WORK TO COMPLETE >> Please extract the entries word for word, from the first line up to and including the line containing "click(176, 272)", omitting the pictures from your answer.

--- EXTRACTED ENTRIES ---

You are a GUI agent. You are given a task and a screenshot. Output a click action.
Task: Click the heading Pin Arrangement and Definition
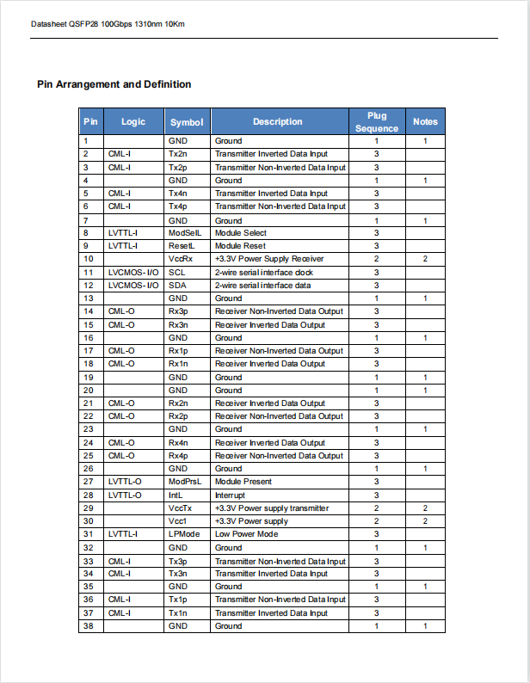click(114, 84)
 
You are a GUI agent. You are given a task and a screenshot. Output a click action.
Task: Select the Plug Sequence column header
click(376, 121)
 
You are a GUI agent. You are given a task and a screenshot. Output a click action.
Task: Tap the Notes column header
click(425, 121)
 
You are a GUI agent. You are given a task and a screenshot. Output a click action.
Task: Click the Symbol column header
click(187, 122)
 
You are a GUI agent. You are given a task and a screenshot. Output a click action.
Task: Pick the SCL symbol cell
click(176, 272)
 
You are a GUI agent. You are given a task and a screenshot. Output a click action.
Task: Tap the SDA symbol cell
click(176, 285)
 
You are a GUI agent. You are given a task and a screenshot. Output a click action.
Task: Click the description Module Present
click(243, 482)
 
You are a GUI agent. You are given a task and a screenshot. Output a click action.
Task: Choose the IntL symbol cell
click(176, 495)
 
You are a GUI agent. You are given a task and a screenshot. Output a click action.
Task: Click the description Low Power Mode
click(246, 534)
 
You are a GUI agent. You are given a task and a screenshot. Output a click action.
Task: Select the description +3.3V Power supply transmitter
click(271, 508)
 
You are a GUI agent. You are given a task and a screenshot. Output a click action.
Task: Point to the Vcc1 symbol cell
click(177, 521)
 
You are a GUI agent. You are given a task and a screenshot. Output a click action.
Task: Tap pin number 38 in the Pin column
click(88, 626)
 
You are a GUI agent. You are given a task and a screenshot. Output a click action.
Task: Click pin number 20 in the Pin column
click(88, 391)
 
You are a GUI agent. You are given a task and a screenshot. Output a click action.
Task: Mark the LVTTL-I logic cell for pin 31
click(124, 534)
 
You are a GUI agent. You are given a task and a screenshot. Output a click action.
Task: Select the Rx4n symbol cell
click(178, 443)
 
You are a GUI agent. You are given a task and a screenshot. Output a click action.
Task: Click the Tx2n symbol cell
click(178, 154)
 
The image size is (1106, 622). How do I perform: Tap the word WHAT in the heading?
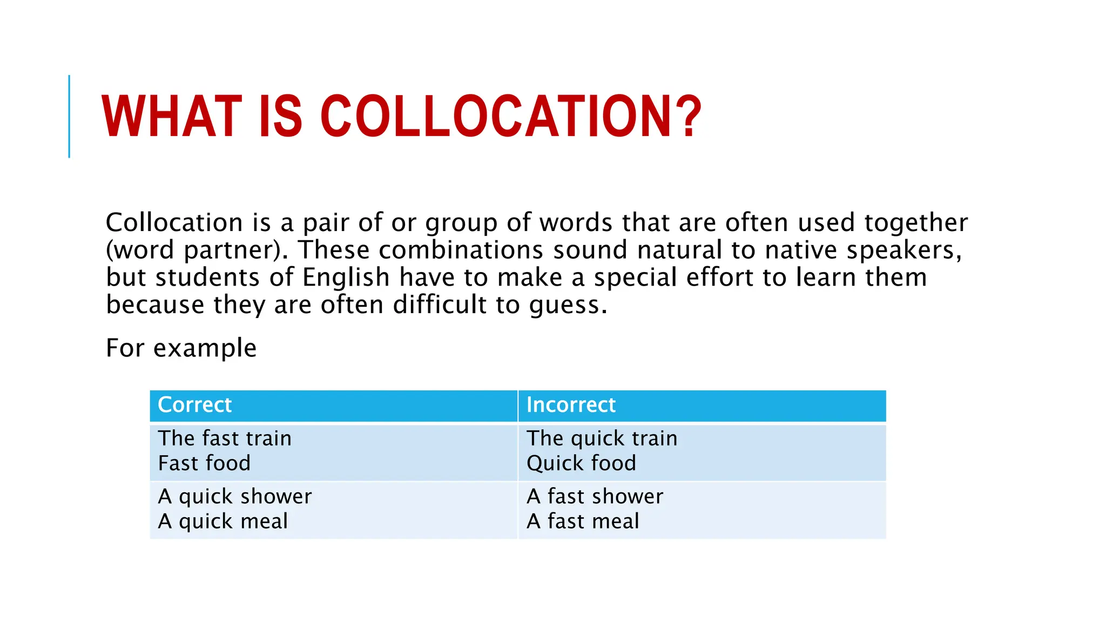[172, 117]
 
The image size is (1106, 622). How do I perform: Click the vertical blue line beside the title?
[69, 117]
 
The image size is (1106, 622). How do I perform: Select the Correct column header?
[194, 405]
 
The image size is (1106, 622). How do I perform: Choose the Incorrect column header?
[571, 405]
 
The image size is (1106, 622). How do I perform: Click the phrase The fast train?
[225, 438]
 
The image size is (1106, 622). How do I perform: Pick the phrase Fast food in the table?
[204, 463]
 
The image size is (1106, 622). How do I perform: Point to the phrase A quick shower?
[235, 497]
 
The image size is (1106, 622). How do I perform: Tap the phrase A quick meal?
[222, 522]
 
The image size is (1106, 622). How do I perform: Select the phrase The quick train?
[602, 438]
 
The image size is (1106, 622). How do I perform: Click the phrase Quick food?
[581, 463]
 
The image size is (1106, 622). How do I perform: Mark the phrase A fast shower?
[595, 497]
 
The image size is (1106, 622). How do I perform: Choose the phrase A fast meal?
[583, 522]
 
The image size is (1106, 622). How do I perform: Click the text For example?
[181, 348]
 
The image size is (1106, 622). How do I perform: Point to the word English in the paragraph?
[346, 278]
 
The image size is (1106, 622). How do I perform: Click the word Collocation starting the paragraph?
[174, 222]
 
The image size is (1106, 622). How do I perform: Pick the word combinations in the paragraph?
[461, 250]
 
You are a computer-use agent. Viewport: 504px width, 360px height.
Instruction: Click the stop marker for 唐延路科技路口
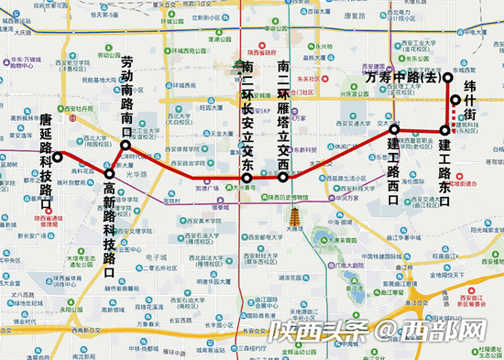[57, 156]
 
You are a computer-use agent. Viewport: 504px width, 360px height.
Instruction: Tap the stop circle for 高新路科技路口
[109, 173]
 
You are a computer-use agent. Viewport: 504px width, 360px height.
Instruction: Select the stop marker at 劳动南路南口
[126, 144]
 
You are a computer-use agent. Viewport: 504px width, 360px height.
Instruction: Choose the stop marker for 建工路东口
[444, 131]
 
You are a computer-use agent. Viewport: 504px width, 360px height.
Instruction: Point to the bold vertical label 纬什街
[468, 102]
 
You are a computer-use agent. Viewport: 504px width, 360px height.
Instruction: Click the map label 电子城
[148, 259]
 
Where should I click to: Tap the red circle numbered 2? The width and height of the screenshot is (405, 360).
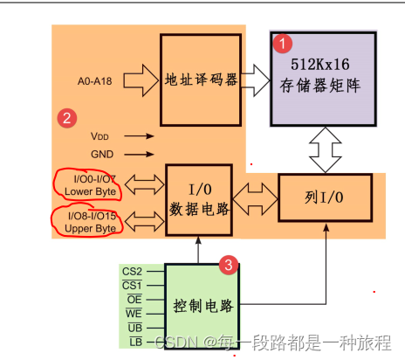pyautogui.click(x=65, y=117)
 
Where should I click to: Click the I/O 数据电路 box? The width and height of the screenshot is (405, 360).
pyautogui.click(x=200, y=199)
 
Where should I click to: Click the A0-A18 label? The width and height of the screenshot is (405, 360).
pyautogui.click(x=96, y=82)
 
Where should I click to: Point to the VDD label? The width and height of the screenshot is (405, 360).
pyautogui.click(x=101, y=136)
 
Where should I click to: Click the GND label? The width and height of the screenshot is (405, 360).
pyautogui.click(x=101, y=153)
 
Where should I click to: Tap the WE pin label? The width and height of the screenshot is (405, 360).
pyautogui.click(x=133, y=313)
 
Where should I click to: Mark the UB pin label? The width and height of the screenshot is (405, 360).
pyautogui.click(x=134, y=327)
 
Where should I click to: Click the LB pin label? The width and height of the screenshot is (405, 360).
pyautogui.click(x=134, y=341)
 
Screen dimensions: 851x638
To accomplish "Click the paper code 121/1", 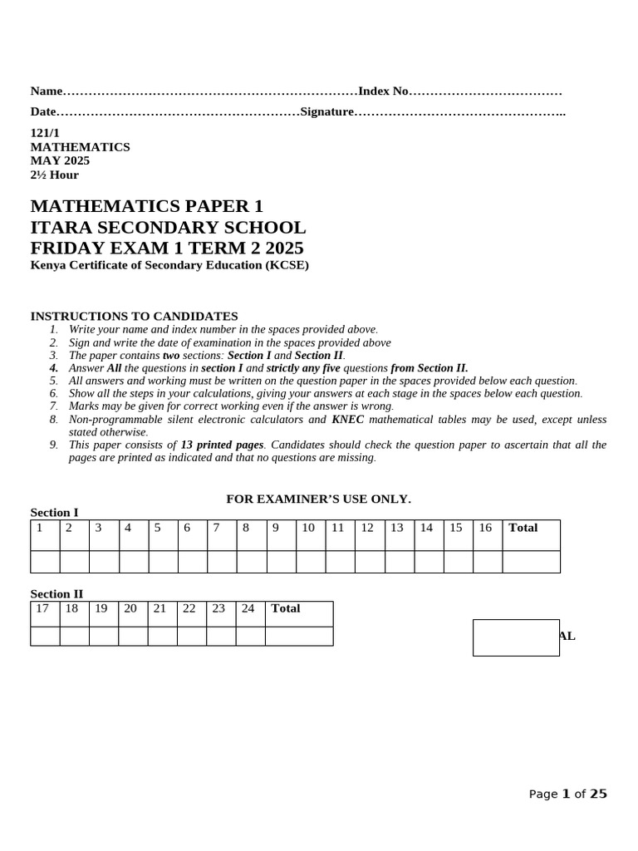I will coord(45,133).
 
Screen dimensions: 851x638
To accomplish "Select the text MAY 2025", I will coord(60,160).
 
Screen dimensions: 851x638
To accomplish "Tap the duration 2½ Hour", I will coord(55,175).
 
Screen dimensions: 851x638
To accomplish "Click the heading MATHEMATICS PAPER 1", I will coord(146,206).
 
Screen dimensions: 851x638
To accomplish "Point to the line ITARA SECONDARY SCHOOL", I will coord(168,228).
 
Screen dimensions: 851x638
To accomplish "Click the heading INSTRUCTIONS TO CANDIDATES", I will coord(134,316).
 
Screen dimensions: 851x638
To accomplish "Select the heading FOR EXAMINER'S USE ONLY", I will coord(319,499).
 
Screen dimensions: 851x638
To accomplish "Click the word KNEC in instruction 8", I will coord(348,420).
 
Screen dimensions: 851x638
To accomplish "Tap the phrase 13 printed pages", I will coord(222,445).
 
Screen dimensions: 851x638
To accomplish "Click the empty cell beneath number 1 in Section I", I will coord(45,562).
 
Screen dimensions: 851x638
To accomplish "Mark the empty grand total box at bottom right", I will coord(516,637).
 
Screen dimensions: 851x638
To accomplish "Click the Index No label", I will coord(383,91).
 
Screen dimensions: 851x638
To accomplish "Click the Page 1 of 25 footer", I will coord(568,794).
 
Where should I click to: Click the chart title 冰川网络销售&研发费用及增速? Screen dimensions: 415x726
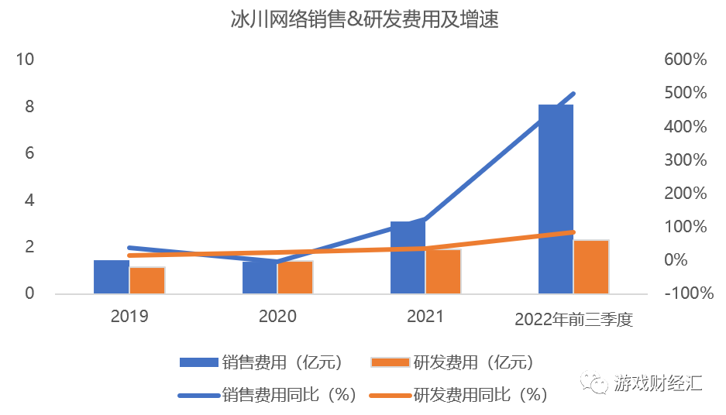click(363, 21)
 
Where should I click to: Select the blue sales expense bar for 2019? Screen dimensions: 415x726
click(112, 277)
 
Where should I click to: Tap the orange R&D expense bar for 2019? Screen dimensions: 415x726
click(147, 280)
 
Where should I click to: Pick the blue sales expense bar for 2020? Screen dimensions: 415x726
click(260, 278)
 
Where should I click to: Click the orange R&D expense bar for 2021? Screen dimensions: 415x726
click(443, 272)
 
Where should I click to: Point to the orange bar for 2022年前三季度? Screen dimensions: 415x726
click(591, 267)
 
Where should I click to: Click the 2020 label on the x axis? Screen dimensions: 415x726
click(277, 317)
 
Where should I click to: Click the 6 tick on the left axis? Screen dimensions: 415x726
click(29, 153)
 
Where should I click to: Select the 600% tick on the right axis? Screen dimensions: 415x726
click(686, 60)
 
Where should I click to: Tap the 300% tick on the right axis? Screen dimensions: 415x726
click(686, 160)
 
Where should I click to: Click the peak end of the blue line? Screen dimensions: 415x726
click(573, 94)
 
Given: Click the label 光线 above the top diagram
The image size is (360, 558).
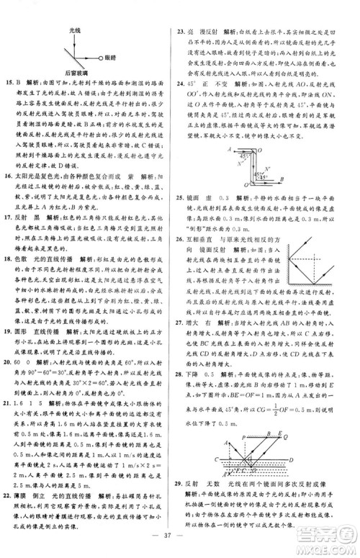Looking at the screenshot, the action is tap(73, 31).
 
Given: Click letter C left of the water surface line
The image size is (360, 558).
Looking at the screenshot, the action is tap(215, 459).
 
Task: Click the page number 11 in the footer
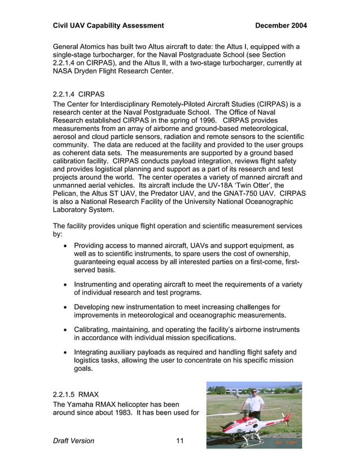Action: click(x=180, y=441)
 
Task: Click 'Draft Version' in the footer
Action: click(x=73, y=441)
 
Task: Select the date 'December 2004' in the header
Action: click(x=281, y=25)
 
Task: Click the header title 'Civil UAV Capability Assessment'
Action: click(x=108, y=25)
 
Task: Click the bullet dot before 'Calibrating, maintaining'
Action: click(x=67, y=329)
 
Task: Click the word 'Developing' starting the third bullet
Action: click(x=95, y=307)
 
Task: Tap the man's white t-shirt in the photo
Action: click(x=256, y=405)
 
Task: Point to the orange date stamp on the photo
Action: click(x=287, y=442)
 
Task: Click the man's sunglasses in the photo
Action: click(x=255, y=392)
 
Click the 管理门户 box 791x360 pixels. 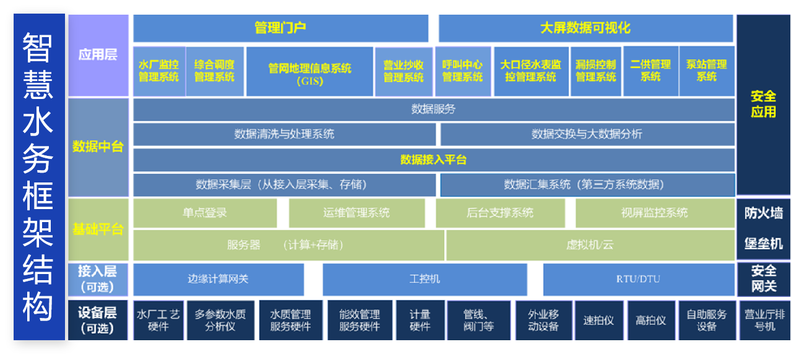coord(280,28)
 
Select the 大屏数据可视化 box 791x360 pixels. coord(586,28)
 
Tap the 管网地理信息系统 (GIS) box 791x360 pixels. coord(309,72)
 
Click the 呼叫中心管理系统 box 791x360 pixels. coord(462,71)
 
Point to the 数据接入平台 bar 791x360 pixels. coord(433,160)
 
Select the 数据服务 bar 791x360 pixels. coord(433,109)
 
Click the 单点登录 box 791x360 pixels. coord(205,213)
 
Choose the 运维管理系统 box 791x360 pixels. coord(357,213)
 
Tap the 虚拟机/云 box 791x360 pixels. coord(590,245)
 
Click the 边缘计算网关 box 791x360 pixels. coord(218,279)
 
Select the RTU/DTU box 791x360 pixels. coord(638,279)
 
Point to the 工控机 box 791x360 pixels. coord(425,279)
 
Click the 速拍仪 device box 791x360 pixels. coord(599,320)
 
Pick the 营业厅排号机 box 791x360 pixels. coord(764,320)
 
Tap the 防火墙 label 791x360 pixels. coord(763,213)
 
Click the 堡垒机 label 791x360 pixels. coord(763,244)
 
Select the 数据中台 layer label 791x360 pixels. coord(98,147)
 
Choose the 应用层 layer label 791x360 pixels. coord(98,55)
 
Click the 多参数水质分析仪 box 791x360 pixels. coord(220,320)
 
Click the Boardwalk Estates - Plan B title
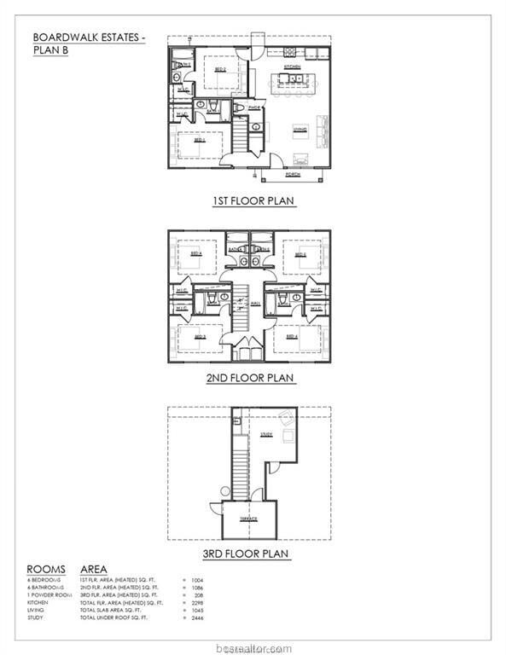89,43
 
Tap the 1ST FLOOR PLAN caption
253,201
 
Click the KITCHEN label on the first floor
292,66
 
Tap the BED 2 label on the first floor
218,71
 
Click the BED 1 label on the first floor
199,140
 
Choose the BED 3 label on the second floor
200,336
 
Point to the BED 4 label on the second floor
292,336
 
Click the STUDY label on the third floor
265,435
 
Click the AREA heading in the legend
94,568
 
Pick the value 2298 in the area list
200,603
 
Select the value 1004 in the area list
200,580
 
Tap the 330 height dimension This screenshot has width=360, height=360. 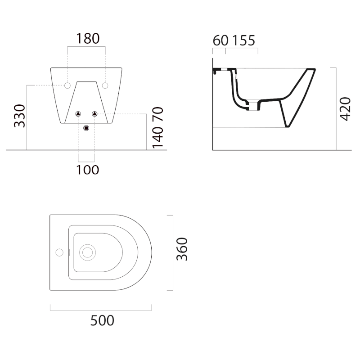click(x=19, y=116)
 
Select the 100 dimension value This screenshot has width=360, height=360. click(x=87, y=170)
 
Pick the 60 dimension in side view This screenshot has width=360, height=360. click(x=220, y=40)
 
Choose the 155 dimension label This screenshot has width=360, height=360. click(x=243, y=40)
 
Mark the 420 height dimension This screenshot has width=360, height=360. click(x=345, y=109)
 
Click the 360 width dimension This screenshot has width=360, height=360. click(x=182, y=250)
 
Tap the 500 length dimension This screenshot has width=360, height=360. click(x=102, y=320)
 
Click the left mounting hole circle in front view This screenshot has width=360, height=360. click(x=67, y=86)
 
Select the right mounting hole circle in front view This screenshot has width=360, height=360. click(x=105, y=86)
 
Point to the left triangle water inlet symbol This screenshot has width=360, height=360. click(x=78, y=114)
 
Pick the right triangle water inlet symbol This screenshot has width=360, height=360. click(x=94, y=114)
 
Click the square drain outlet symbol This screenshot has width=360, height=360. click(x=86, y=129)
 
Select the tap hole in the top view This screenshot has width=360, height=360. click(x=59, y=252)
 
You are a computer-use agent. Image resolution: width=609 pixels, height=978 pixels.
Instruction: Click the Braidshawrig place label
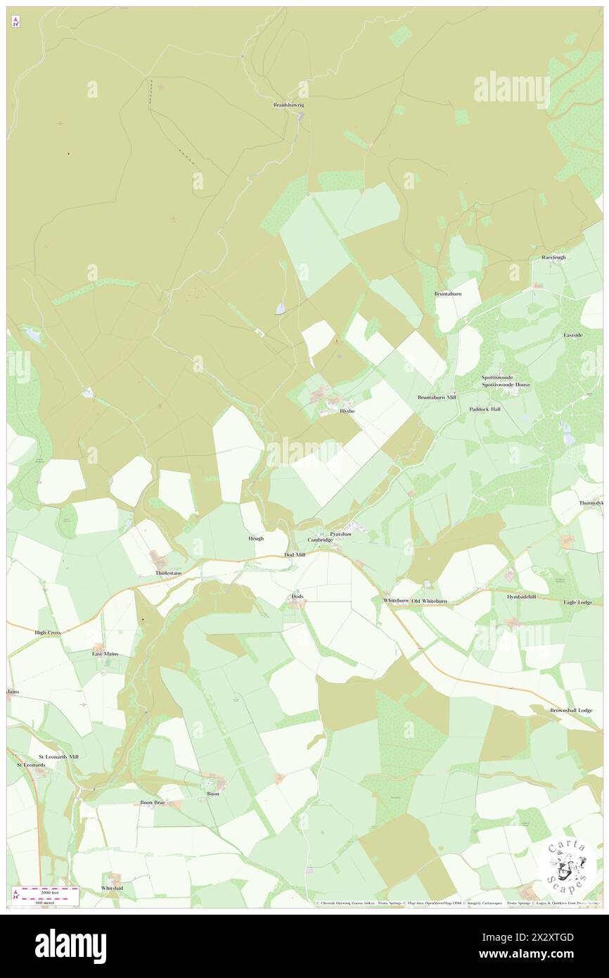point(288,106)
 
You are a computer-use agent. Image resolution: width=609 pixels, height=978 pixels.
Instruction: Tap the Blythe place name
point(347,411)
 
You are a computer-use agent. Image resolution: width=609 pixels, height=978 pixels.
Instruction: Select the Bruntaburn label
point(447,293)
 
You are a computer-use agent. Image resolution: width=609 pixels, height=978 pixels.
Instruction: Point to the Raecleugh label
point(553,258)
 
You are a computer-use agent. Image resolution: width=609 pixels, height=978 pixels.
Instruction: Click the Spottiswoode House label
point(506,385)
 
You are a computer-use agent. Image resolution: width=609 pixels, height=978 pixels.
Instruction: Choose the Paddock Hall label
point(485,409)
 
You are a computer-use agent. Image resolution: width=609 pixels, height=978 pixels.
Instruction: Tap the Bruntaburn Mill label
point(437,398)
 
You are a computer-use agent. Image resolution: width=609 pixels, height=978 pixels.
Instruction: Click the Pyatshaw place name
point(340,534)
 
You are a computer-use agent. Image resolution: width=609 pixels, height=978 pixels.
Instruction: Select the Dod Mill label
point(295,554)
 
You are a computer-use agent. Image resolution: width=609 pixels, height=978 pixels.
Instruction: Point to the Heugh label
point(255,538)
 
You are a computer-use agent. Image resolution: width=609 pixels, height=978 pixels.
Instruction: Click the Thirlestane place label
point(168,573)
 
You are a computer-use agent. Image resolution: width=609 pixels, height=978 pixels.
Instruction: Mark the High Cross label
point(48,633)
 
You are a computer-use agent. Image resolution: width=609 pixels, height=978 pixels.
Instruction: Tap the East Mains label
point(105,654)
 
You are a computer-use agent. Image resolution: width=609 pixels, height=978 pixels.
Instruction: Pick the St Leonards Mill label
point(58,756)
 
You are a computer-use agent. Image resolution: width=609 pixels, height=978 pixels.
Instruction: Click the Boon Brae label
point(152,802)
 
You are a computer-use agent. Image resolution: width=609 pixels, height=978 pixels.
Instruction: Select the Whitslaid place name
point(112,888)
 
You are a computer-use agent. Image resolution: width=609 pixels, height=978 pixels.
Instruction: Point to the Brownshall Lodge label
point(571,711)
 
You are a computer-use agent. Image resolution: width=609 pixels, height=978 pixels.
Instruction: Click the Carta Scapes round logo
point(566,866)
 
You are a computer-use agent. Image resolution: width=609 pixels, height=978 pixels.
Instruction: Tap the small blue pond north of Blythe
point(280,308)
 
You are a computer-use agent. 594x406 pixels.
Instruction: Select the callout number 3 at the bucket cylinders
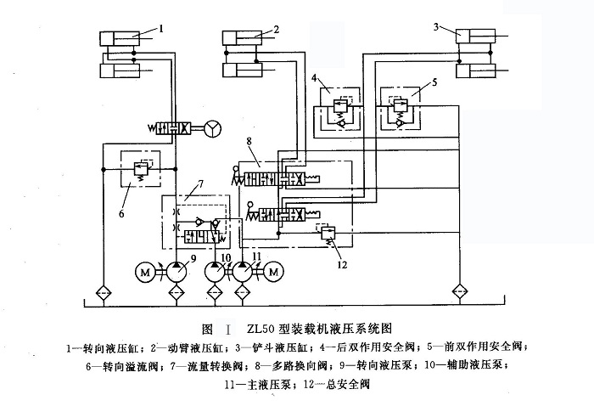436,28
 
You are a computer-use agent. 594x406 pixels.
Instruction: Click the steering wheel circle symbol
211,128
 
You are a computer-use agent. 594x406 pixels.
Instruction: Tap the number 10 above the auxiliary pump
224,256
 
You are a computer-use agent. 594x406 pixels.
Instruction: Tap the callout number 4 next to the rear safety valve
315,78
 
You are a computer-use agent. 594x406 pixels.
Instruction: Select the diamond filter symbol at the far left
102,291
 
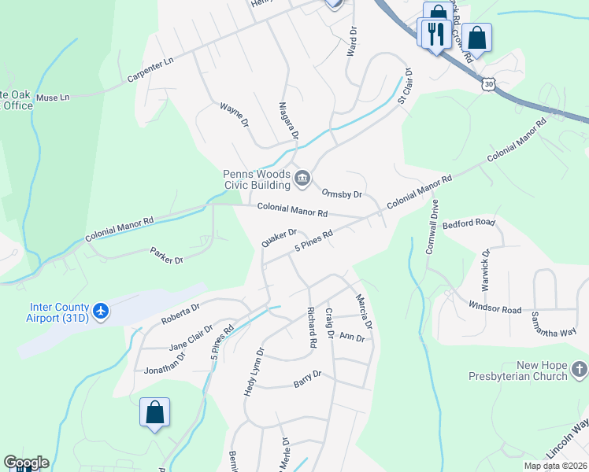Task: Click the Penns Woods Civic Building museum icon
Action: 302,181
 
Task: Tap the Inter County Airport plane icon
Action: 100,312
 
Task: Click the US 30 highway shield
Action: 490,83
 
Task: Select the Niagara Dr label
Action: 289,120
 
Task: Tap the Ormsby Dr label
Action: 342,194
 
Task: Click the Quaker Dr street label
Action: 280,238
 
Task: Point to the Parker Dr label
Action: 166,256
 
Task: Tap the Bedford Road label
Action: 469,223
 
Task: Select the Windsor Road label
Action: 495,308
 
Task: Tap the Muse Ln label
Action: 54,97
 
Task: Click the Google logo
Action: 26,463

---

OUTPUT FOR THIS EXERCISE >>
You are a GUI agent. You are given a task and a screenshot. Output a click action.
Task: Click the heading Pin Arrangement and Definition
click(114, 84)
 
You are a GUI agent. You are given a task and a screenshot. Output a click action.
Task: Select the Plug Sequence column header
click(376, 121)
 
You are a GUI agent. You are given a task and a screenshot. Output a click action.
Task: Tap the Notes column header
click(425, 121)
 
You are a GUI agent. You are given a task and a screenshot. Output a click action.
Task: Click the Symbol column header
click(187, 122)
 
You are a GUI agent. You are given a task and a screenshot. Output a click action.
Task: Pick the SCL symbol cell
click(176, 272)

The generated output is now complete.